Um ódio ancestral – o povo judeu é o alvo. É sabido que os judeus são perseguidos
muito antes do Holocausto Nazista:
25
O primeiro anti-semitismo foi o dos romanos que não toleravam costumes judaicos
como o shabat e o culto a Deus único. Quando, no século IV, o Império Romano
adotou o cristianismo a perseguição cultural e política virou religiosa. Na Inquisição,
os judeus tinham que se converter ao cristianismo para não terminarem queimados
nas fogueiras (CAIXETA, 2007. p. 03).
Já com o intuito de purificar a raça alemã diante da “seleção” dos alemães arianos
puros, o grande alvo acabou sendo os judeus. Lançando mão de um ódio já existente. Os
judeus eram um povo sem lugar fixo com importante presença na Alemanha que acabaria,
como uma espécie de bode expiatório, sendo culpado pela derrota do país.
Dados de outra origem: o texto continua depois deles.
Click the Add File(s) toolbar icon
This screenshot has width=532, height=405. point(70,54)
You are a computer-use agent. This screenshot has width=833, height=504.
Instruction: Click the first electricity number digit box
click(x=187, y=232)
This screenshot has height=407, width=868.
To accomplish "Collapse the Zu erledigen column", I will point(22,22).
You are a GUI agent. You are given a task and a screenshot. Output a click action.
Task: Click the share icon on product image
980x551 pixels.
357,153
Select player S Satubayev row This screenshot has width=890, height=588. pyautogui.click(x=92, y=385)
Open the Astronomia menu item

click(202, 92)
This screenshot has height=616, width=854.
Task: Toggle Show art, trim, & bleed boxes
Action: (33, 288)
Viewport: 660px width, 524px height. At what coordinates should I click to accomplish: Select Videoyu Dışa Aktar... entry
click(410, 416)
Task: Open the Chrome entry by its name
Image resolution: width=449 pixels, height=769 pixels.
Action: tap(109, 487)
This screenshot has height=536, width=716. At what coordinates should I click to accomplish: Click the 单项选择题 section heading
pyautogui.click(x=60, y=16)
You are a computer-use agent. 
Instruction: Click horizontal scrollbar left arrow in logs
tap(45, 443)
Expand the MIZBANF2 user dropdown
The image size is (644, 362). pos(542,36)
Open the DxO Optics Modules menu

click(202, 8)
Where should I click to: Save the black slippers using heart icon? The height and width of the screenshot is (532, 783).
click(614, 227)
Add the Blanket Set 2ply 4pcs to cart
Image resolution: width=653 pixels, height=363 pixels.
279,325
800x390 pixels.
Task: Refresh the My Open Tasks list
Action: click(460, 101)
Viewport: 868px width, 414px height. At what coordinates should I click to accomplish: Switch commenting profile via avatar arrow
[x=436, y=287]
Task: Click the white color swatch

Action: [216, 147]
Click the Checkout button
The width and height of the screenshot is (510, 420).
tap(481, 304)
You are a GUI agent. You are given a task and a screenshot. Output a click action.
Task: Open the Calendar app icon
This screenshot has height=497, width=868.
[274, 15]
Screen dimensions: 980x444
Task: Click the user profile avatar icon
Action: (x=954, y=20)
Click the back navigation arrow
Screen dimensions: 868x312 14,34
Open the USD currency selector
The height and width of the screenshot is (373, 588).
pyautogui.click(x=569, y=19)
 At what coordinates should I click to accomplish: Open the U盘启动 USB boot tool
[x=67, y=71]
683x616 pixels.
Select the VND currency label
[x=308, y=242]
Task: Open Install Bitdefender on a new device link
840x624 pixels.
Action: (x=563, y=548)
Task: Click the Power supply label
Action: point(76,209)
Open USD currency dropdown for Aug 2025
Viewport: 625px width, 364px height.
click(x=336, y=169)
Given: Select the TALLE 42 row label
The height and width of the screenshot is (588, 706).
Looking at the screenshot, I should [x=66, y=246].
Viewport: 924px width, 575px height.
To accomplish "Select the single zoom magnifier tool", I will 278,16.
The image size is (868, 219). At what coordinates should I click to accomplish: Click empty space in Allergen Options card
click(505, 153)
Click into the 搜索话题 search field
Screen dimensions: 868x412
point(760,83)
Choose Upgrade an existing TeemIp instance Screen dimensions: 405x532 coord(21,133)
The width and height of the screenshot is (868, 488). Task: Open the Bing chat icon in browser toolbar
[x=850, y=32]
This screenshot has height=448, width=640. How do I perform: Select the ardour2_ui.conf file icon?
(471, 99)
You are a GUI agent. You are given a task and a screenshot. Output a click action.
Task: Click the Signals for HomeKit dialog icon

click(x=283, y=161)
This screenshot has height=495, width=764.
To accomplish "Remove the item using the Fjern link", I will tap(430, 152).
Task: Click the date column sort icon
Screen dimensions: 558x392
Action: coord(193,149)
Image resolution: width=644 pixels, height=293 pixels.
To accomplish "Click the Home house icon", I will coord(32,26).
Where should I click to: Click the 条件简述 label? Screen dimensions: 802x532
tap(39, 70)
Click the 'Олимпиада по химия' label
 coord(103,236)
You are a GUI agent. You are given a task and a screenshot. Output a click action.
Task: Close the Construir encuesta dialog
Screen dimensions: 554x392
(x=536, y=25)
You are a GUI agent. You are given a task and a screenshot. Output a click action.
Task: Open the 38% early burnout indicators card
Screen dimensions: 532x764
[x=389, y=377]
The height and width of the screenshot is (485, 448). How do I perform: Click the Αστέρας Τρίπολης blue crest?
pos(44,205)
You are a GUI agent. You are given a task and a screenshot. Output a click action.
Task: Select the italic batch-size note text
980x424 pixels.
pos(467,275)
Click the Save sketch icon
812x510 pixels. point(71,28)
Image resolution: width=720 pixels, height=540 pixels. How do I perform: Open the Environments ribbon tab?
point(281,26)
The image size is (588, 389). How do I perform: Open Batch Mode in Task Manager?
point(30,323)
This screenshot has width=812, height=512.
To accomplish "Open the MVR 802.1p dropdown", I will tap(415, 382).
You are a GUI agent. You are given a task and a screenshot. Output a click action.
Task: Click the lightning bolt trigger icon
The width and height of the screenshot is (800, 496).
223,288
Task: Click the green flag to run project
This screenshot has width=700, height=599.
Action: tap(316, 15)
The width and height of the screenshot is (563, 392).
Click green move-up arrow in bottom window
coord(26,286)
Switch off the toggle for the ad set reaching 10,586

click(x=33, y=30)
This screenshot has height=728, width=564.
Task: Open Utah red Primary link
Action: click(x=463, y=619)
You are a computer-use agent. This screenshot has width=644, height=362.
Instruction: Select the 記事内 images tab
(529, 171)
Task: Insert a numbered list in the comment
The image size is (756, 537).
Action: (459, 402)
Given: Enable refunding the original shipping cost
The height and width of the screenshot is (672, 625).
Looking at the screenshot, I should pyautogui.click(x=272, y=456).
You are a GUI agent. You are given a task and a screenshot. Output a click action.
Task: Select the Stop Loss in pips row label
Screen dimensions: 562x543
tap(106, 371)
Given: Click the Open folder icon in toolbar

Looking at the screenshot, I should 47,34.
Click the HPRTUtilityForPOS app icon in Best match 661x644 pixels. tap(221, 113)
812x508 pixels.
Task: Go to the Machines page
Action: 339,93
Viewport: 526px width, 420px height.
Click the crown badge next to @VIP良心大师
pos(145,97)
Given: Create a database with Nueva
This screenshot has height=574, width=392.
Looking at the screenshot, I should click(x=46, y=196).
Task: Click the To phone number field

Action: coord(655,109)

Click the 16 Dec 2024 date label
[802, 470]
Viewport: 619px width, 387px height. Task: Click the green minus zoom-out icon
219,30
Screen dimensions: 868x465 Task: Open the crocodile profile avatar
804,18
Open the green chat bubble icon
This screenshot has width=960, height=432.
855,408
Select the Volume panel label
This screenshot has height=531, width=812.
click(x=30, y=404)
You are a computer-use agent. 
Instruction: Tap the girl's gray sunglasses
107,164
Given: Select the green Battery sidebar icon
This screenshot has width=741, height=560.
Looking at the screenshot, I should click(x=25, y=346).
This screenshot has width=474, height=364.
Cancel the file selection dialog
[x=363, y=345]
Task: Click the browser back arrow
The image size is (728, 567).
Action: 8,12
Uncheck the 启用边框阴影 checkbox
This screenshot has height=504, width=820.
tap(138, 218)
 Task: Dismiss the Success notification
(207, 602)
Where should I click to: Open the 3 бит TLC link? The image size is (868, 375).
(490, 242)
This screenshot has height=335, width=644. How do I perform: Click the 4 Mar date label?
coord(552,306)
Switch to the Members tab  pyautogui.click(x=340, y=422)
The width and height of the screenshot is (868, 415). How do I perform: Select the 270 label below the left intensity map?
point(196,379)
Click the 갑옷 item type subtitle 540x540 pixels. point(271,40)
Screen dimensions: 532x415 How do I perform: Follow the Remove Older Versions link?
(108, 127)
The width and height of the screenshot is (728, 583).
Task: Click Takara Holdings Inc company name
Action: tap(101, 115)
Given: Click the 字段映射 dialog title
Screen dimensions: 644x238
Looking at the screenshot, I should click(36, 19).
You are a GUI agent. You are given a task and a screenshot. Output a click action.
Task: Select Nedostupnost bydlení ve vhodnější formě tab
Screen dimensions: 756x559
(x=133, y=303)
O nacionalismo – diante daquele cenário de instabilidade os nazi buscavam atrair as
pessoas através do amor à sua nação, tornar a população cegamente patriota seria um passo
essencial para instaurar o militarismo. A expectativa era que fosse aceito com facilidade,
afinal, estariam lutando por sua nação para evitar continuasse afundando no “caos”. “Como
Otto Von Bismarck, Hitler fomentou o nacionalismo. A utopia hitleriana consistia em “três
erres”: reich (império), raum (espaço) e rasse (raça).” (CAIXETA, 2007, p. 04).
Caixeta explica bem o que Hitler queria: a volta triunfal do império alemão, assim
tornando-o supremo em todos os aspectos. Fica mais uma vez escancarado o ódio aos judeus
também no aspecto nacionalista:
E, os judeus, por não possuírem um lar nacional eram a principal ameaça a esse
ideal nacionalista. Hitler os acusava de desnacionalizar o Estado; alterar a pureza do
sangue ariano para destruir o povo; serem mais perigosos do que qualquer nação
estrangeira por corroer a Alemanha por dentro como uma infecção; e materialistas,
em oposição ao idealismo germânico (CAIXETA, 2007, p. 04).
A fria modernidade – aparece como quarta ideia para a implantação do Holocausto,
pois nitidamente a barbárie foi minunciosamente planejada. A organização e o planejamento
se faziam indispensáveis para a execução do plano de possuir uma hegemonia da raça ariana,
deste modo, muitas indústrias foram coniventes com a atrocidade.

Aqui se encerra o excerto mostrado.